Erin Brohman · CBC News

It’s not always easy to think about one’s funeral, let alone sit down to plan and pay for it. Imagine learning, once it’s all said and done, that the money is gone.

That may be a reality for almost 50 people in Manitoba.

Wheeler Funeral Home, Cemetery and Crematorium went into court-ordered receivership on March 20, 2018, and is now being managed by chartered accounting firm Lazer Grant LLP.

Money and records are missing for at least 48 people who pre-paid for funeral services with Wheeler Funeral Home since 2012, which Lazer Grant says adds up to $121,000.

The funeral home is under investigation by Winnipeg police, as the receivership company clears up its books to prepare the business for resale.

If you’re looking to pre-pay for a funeral, here’s what you need to know:

1. Do a license check

The chair of the Funeral Board of Manitoba recommends asking to see the funeral director’s license.

“Ask the provider, ‘Do you have a license, and if you do, do you mind if I take a look?'” said Alena Lukes, chair of the Manitoba Funeral Board.

There are two main types of pre-paid funeral plans in Manitoba, both of which require licensure: insurance and trust accounts. Chad Wheeler, former funeral director of Wheeler Funeral Home, had been selling both without being licensed.

Insurance-based plans are provided by an insurance company, sold by a funeral director who must be licensed as a restricted insurance agent under the Insurance Act of Manitoba.

Licensing is done through Insurance Council of Manitoba, and current funeral directors licensed as a restricted insurance agents are found on their website at

Trust-based plans can also be sold by a funeral director, but licensing is done by the Funeral Board of Manitoba under the Pre-Arranged Funeral Services Act, and involves deposits into trust accounts with the bank.

A list of currently licensed funeral homes in Manitoba that provide trust-based pre-paid services can be found here.

“Consumers don’t receive a copy of trust funding accounting, but that’s where the licensure piece is really important because there is the annual submission of accounts that’s submitted under the funeral review done of the trust funds,” said Lukes.

2. Do some research

Whether it’s a cremation, memorial service, or a burial, it’s important to have all the information available on the particular plan you choose, and ensure it meets your particular needs.

“I really believe the most important thing about prepaid services is to understand the type of plan that’s being purchased, to taking the time to read the details in the documentation,” said Lukes.

She said it’s crucial people understand what they’re paying for. And that takes some thought, and conversation, before sitting down with a funeral director.

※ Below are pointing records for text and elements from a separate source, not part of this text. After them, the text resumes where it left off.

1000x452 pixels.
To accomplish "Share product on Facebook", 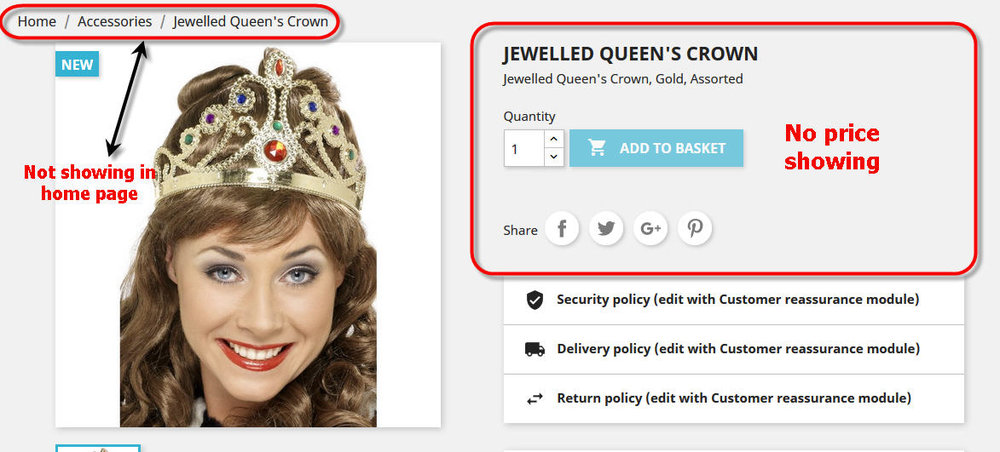I will coord(562,228).
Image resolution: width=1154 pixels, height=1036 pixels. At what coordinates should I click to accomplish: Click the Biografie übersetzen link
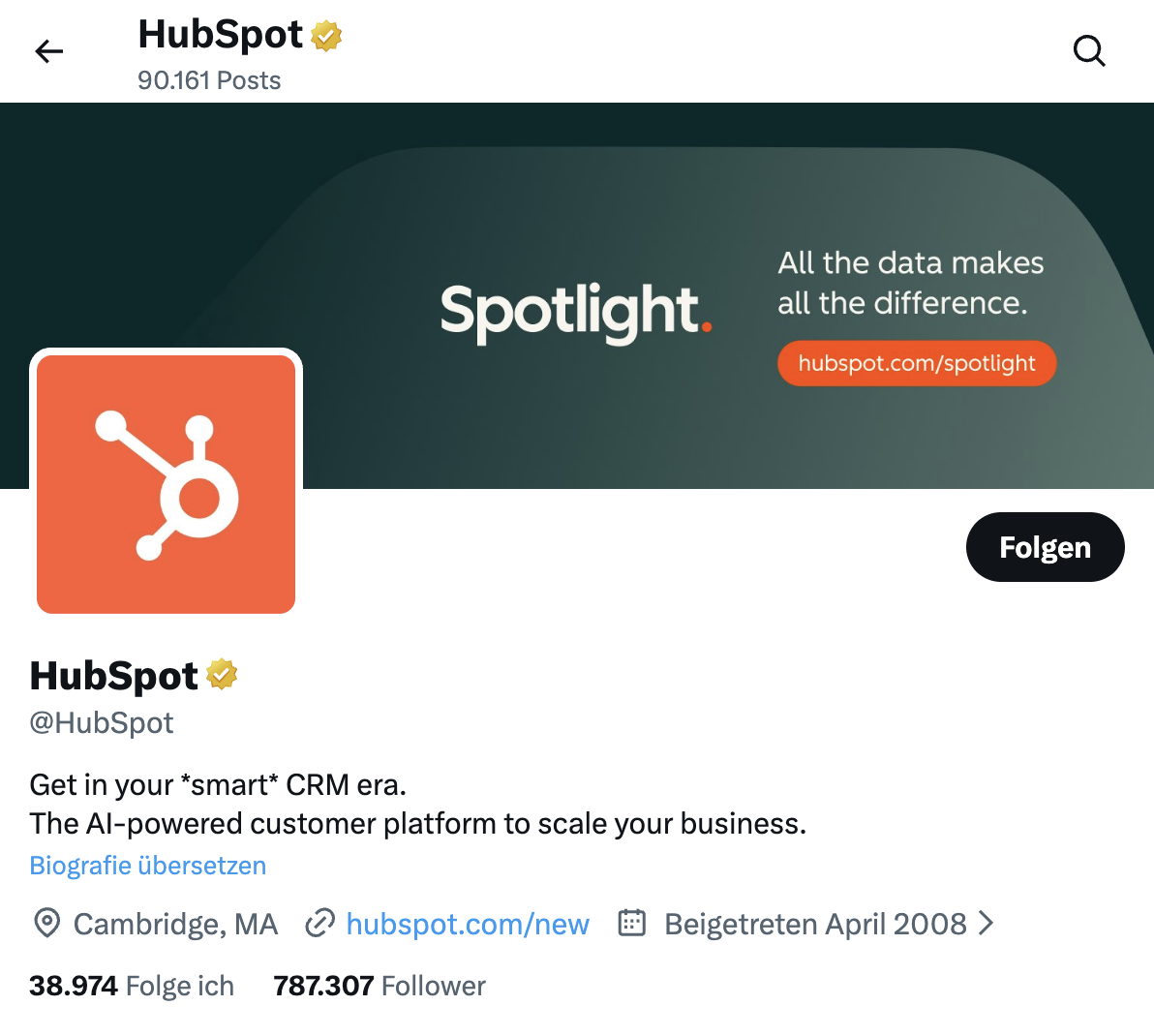[x=148, y=866]
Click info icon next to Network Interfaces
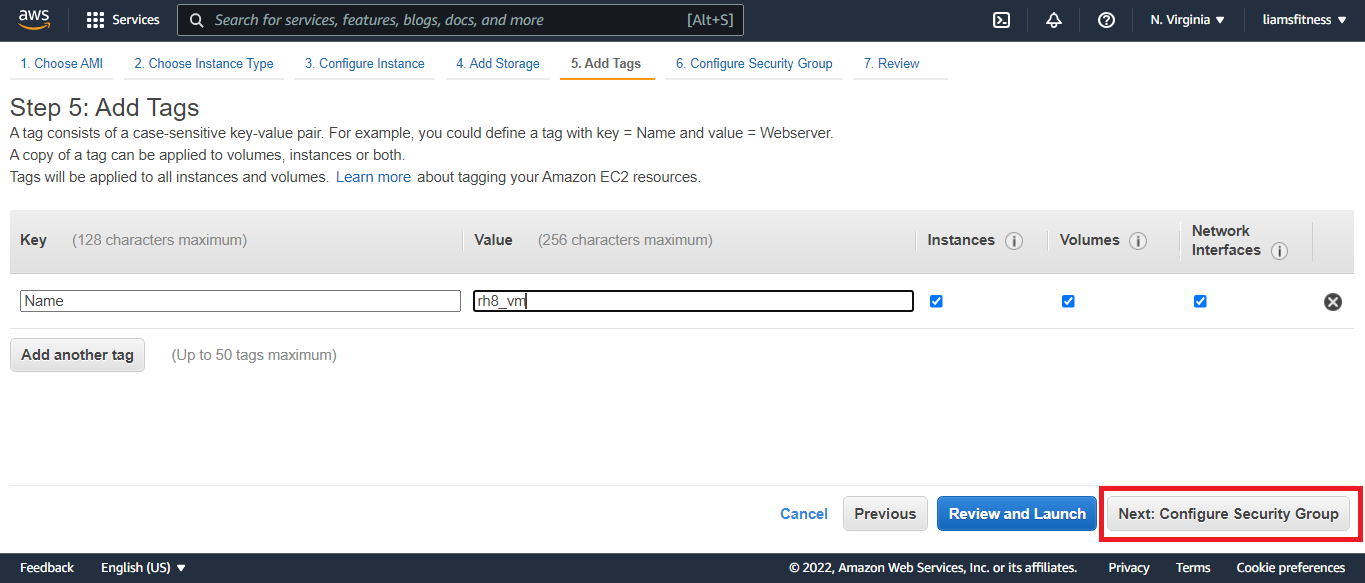This screenshot has height=583, width=1365. pyautogui.click(x=1278, y=251)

“I tell people what’s more important than pre-paying is pre-planning and pre-arranging,” said Holly Fjeldsted, funeral director at Seasons Funeral Home.

“An added bonus is to have the funds.”

She said it’s “paramount” that people have a clear idea of what they want and share that with family, so that in the event of sudden death, the family isn’t left scrambling.

3. Take your time

Do some research on the types of plans available at the funeral home you choose.

“In funeral service there’s just so many gimmicks and so many games and so many things they do just to take money your of your pocket,” said Mike Vogiatzakis, funeral director at Voyage Funeral Home.

“Deal with a reputable funeral home, go as far as taking a tour of the facility, come and take a tour of the facility. If someone’s saying they’ll come to your house; there’s a lot of funeral directors that operate out of their vehicle; well, OK, that’s because you don’t have your own facility.”

Under the Pre-arranged Funeral Services Act of Manitoba, money held in trust can be withdrawn by the purchaser at any time, though if the cancellation occurs within three years of purchase, the funeral home is still entitled to up to 12% of the deposit for administrative costs.

Insurance plans can be cancelled at any time for a full refund. The money, which is in the person’s name, rather than a bank account owned by the funeral home, is easily transferable to other names or funeral homes.

“The insurance route is just easier on families, I find,” said Fjelsted.

4. Resist signing until ready

It is helpful to go to a funeral home with someone else for support before you buy.

“Avoid finalizing any agreement. If there’s anything not clear, or if there appears to be pressure to finalize the agreement, really take the time to understand the information,” said Lukes.

Funeral directors should provide documentation of the plan, which should then be stored in a safe place that your trusted loved ones know about.

“Keep the contract safe, refer to it and review it periodically just to make sure that it still meets that the individual’s plan, because sometimes the needs may change.”

5. Ask questions

Seek answers from funeral director if anything is unclear, but in the case of any concern or confusion, Lukes says any member of the public can call the Manitoba Funeral Board.

The board also hears and investigates complaints about funeral homes; to date, she said, none have been made about Wheeler Funeral Home.